Trash on the ground harms birds and land animals, but can also wash into storm drains and eventually end up in streams, rivers, lakes and oceans, where it causes further injury to aquatic animals.
“Items such as cigarette butts, plastic caps and lids, and plastic bags are choking hazards,” says Cant. “Animals evolved in an environment without indigestible plastics.” Should an animal mistake a plastic cap for food and manage to swallow it, the danger isn’t over – these items can cause life-threatening blockages of the animal’s digestive system. Plastic items can also accumulate in the stomach, preventing the animal from eating real food. Eventually they die with stomachs full of plastic.
This fortunate skunk was rescued. Photo credit: Tracy Riddell.

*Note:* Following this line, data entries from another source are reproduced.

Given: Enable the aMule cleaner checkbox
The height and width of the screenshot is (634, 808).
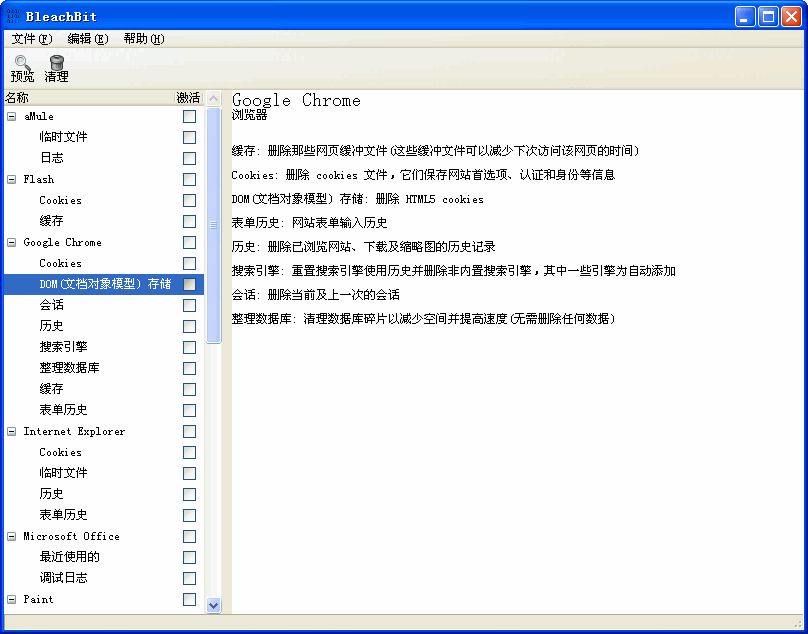Looking at the screenshot, I should click(x=187, y=116).
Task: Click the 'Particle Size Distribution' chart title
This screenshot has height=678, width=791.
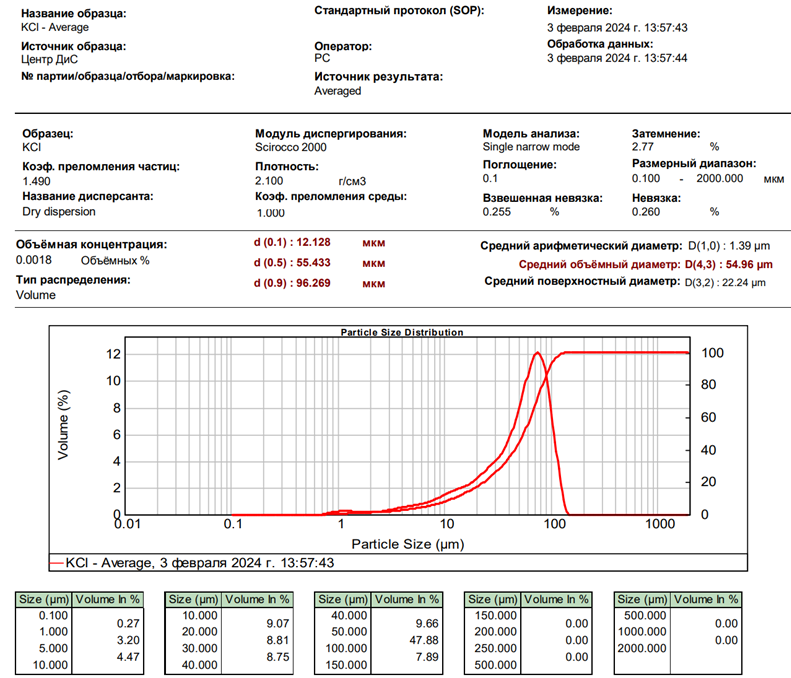Action: 401,331
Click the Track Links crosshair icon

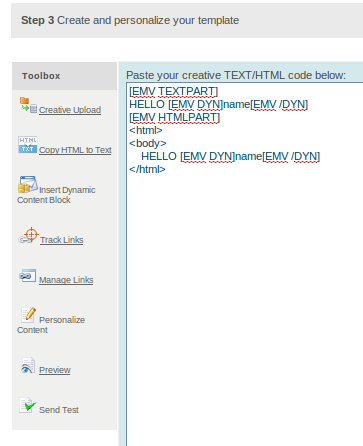28,235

Jars and bottles often become death traps for unsuspecting animals who try to get at the food scraps inside. Once trapped, animals struggle to remove the item but if unsuccessful, starve to death. “It’s a torturous way to die,” says Cant. Animals can also be injured as they frantically try to free themselves. “A lucky few are found before it’s too late,” Cant says. “They are taken to a wildlife rehabilitation centre to recover – often from deep neck wounds.”
A gull caught in a six-pack ring. Photo credit: Wildlife Rescue Association.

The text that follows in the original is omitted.